[Influence of chronic variable stress (CVS) on the association of glucocorticoid receptor with heat-shock protein (HSP) 90 in rat hippocampus].

Dysregulation in the negative feedback of the hypothalamus-pituitary-adrenal (HPA) system is observed in a subgroup of major depression. Recent studies have postulated that tricyclic antidepressant treatment increases the glucocorticoid receptor (GR) in the brain and that such GR up-regulation normalizes the hyperactivity of HPA systems. The GR is associated with heat-shock proteins (HSPs) as a functional complex with a high affinity for steroid binding. In this study, we have examined the effects of chronic fixed (restraint) stress (CFS) and chronic variable stress (CVS) on the subcellular localization of GR and HSP90 in rat hippocampus using an immunoblotting procedure. A single restraint stress for 1-2 h and a single treatment with dexamethasone (DEX) 0.5 mg/kg, s.c. induced a translocation of the cytosolic GR to nuclei. Long-term treatment with DEX 0.1 mg/kg, s.c. for 14 days caused a significant decrease in both cytosolic and nucleic GR. There was no significant change in either cytosolic or nucleic GR after CFS for 14 days. However, CVS for 14 days increased both cytosolic GRs and HSP90 while nucleic GR was not changed.
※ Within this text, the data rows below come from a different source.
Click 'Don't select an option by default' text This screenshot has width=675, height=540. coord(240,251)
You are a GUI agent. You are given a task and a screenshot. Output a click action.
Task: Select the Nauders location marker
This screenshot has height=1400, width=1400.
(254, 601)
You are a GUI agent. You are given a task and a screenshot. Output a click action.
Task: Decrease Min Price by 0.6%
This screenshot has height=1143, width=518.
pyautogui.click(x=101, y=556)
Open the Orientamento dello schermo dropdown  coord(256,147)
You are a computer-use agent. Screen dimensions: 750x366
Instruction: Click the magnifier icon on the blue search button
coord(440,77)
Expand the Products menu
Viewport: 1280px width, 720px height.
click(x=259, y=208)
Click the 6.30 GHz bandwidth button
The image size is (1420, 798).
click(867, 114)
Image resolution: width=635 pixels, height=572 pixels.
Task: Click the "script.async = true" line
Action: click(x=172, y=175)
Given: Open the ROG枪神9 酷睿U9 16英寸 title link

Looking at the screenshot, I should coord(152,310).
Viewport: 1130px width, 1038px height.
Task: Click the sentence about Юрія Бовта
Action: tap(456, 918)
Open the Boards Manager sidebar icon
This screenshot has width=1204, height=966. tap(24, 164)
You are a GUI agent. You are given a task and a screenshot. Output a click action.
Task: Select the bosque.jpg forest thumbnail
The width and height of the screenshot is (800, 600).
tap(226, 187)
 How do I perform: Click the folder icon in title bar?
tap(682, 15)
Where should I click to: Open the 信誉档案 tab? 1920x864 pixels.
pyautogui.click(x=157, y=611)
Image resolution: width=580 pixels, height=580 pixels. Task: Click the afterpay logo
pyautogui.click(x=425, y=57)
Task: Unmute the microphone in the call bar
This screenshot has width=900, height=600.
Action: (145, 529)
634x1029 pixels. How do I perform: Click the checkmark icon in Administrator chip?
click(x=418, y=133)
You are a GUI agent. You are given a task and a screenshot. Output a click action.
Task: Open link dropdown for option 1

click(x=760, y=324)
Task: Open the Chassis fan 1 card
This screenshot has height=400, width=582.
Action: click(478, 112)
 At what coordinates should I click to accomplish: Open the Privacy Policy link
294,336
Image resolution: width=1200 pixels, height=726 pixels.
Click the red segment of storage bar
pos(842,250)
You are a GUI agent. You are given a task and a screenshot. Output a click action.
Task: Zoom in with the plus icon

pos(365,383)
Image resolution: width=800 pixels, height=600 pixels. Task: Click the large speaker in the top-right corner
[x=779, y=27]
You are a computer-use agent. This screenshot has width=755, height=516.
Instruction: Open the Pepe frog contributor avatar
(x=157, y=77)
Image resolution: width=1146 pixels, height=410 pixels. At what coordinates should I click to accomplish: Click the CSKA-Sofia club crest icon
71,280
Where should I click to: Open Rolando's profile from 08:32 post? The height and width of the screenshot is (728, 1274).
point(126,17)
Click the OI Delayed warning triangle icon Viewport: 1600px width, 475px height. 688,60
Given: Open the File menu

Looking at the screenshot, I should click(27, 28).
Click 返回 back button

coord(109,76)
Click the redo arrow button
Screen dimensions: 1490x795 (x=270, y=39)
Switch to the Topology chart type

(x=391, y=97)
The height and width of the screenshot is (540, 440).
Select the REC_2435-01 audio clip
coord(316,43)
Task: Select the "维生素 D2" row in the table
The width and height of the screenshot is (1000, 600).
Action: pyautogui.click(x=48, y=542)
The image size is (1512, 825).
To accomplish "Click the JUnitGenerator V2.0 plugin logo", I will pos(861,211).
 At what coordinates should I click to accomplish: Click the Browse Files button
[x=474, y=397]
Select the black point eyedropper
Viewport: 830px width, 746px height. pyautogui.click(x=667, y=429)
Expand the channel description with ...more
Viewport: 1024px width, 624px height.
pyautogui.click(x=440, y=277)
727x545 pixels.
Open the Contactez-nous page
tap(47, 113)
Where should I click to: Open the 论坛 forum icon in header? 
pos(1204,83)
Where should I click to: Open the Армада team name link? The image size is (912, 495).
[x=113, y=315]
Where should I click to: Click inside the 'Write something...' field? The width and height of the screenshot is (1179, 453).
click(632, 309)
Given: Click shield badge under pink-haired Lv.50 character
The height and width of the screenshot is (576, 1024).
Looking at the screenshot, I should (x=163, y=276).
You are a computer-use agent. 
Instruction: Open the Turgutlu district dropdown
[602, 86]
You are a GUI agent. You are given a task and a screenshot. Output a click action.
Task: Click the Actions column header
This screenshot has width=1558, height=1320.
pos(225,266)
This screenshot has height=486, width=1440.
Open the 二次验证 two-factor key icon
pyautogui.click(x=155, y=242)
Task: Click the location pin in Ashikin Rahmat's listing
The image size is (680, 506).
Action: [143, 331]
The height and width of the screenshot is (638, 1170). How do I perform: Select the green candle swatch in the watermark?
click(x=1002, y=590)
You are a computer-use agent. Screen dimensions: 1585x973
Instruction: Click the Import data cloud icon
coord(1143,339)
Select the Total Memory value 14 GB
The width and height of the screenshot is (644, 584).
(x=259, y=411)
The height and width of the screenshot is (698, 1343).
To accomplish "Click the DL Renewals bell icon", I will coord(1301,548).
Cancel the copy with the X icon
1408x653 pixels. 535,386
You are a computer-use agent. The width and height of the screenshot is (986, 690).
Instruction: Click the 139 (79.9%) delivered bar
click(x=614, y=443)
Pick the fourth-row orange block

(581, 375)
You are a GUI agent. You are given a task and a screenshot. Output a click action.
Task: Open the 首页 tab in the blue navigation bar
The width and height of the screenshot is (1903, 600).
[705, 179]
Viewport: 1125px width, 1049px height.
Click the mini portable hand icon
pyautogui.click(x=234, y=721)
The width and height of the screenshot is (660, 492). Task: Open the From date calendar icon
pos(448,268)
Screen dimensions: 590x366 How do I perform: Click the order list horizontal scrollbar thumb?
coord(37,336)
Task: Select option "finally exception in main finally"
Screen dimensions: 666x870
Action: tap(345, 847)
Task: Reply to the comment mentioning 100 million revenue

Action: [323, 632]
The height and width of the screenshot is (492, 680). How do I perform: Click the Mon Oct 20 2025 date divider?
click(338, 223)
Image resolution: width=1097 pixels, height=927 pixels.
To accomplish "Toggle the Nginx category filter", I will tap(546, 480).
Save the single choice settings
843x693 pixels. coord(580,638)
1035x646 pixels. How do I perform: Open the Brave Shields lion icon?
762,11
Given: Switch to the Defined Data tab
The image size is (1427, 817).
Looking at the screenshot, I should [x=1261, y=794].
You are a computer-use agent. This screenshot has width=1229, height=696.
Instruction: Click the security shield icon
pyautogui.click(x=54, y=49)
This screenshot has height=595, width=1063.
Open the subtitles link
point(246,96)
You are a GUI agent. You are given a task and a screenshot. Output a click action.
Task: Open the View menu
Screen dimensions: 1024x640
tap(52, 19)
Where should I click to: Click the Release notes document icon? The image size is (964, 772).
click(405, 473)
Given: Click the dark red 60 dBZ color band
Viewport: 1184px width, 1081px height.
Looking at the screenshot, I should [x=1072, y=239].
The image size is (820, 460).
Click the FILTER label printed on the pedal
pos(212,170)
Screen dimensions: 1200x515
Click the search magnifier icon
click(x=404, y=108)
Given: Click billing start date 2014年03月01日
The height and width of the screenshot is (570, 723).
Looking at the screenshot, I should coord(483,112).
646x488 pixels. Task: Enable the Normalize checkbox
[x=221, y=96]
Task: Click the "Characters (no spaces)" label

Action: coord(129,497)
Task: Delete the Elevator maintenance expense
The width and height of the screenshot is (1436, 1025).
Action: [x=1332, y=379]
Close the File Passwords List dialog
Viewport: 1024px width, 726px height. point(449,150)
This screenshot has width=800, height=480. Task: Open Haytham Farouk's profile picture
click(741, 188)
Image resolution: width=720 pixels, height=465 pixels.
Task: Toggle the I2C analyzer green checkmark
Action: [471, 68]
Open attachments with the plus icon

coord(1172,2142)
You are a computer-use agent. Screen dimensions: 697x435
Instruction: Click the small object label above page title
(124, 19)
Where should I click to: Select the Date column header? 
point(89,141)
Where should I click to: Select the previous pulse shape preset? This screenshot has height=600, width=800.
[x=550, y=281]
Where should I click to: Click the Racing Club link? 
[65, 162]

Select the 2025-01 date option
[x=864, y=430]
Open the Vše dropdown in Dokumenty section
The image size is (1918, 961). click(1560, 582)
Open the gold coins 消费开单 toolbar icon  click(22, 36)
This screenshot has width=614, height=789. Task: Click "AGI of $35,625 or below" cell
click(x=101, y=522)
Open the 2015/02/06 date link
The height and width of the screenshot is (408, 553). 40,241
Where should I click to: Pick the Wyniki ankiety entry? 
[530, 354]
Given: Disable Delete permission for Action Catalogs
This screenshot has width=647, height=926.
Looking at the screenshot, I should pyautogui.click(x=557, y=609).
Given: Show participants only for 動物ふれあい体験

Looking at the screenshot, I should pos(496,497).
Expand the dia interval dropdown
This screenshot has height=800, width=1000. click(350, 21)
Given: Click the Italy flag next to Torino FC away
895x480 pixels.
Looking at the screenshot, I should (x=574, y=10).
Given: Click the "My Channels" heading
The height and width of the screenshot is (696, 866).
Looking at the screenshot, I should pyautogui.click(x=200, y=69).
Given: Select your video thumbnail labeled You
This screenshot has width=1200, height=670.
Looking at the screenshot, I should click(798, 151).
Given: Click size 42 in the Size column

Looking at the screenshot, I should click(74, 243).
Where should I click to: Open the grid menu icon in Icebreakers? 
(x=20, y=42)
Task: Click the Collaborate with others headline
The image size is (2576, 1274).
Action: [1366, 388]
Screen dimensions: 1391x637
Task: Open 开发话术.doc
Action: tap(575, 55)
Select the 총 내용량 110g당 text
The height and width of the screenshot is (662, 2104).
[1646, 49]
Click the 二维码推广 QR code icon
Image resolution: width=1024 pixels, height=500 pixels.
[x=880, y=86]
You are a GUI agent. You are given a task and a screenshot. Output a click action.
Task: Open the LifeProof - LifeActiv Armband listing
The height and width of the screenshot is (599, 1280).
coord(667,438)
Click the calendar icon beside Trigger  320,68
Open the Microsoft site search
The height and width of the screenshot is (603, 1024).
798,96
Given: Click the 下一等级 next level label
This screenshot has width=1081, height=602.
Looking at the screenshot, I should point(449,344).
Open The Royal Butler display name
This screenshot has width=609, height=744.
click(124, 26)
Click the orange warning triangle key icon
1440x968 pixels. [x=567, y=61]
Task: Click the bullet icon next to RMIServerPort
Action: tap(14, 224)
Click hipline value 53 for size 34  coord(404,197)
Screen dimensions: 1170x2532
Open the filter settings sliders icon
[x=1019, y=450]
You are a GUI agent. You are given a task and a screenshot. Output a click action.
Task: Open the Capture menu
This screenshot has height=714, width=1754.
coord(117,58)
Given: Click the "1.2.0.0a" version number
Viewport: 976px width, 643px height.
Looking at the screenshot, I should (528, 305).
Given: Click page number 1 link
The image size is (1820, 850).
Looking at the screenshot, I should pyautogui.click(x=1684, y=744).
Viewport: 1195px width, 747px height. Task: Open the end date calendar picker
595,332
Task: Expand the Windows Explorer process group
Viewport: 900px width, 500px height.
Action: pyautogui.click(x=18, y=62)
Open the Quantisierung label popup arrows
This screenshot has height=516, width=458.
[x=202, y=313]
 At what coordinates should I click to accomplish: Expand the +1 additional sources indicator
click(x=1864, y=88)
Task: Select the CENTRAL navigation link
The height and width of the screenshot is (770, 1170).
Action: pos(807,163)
CFS for 14 days had no influence on the DEX-induced translocation of GR to nuclei, whereas GR translocation by DEX was not observed after CVS for 14 days. Gel filtration chromatography of the hippocampal cytosol after CVS indicated an increase in monomeric GR (approximately 90 kDa) and a decrease in the GR-HSP complex (approximately 300 kDa). Since CVS has been reported to increase serum corticosterone in rats, our results suggest that CVS prevents formation of the GR-HSP complex. A new intracellular environment rather than excessive serum corticosterone caused by CVS may contribute to inhibition of the formation of GR-HSP complex. It is proposed that the CVS could be an appropriate model for disturbance in the negative feedback control of HPA systems.